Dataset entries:
- Opening Delimiter -

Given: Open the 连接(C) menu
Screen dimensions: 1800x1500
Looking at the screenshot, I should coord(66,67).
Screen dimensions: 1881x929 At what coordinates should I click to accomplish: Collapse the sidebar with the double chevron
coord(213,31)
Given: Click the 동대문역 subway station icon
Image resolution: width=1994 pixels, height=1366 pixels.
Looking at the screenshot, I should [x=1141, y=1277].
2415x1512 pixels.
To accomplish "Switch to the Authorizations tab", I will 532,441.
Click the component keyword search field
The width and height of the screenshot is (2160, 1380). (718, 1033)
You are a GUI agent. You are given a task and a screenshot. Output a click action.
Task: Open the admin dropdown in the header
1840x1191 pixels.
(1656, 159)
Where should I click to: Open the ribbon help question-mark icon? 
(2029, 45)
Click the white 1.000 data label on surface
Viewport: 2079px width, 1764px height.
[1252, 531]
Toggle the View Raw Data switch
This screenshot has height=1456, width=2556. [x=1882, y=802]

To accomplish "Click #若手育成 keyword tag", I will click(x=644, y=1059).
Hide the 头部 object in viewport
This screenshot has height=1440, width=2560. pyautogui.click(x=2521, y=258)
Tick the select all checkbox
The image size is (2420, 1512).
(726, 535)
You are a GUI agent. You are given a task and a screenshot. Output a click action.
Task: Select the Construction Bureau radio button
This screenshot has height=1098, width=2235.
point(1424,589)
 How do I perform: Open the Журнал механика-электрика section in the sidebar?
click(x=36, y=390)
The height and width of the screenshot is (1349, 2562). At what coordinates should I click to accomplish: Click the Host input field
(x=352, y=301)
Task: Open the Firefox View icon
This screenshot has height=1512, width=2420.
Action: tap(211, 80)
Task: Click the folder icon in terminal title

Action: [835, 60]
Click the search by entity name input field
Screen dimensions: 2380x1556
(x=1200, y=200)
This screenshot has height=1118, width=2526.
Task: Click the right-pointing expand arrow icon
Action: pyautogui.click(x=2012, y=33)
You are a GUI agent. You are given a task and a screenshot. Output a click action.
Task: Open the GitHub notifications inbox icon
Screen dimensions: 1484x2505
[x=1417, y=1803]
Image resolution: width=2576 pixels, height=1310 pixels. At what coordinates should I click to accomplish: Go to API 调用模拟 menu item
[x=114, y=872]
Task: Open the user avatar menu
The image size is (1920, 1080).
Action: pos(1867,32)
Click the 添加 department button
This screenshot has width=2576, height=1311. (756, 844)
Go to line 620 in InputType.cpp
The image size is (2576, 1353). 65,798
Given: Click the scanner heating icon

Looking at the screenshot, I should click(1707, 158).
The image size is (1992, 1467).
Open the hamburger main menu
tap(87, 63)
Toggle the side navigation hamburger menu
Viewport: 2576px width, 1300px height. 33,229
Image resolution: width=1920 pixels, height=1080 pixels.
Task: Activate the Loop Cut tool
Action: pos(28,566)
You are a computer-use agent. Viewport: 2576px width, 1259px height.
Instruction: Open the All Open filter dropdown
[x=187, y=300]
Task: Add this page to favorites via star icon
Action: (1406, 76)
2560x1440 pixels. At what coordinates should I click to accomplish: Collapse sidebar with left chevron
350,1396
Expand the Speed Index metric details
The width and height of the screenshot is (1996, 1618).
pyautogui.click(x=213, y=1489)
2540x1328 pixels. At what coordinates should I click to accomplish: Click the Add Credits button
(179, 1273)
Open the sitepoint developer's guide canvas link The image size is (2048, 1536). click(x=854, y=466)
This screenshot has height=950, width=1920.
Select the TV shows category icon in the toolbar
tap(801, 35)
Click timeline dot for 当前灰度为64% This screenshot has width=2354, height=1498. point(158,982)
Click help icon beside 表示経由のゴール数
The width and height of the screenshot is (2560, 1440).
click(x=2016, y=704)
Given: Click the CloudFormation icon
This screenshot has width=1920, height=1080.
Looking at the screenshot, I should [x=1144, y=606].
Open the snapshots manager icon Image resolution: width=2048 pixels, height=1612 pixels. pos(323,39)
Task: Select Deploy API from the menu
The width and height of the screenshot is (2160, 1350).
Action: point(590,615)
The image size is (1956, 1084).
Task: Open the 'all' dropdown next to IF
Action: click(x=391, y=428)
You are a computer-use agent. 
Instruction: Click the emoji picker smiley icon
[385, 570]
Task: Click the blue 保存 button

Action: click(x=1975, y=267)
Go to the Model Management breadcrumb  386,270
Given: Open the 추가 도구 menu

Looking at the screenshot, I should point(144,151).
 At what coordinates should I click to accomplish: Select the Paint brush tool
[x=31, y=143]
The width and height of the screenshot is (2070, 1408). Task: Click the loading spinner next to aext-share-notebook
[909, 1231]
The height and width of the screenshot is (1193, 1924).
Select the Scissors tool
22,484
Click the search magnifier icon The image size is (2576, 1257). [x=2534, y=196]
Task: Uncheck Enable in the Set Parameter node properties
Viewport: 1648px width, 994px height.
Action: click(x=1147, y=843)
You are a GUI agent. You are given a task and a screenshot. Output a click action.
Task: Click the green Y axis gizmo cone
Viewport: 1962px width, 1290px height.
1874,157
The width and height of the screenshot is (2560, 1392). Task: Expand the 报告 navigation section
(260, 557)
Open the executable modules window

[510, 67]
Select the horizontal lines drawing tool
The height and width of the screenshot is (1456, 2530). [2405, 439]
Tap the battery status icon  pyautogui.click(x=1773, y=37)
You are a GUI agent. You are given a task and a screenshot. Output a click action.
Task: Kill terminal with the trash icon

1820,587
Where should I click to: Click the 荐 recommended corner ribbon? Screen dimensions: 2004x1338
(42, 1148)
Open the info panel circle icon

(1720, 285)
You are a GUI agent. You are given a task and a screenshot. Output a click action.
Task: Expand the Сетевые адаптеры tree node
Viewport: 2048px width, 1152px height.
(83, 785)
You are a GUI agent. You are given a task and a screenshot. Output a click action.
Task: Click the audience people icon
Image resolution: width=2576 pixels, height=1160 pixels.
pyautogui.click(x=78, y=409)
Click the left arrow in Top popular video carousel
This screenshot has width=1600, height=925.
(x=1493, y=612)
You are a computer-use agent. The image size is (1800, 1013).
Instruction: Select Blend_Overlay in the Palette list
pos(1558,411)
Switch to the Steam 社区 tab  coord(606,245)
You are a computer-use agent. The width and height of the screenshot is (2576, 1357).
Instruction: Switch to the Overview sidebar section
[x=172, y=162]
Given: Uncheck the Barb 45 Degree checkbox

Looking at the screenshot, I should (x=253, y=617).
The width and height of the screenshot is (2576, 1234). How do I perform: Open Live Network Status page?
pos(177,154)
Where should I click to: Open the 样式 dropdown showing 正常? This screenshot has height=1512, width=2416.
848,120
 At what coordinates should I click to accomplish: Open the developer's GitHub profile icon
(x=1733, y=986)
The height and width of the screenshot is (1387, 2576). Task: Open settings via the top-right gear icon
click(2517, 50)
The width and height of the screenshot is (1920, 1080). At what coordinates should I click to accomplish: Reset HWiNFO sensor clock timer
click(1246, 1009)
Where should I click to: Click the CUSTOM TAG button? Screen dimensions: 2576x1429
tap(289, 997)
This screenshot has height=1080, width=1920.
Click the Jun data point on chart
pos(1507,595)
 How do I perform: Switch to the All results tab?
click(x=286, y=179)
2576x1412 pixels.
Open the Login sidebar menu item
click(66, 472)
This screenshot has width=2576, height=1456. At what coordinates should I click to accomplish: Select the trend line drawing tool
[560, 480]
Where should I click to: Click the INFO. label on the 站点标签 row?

- Closing Delimiter -

Search the entries for the word "node", then gather every line that has it.

Task: Uncheck Enable in the Set Parameter node properties
Task: Expand the Сетевые адаптеры tree node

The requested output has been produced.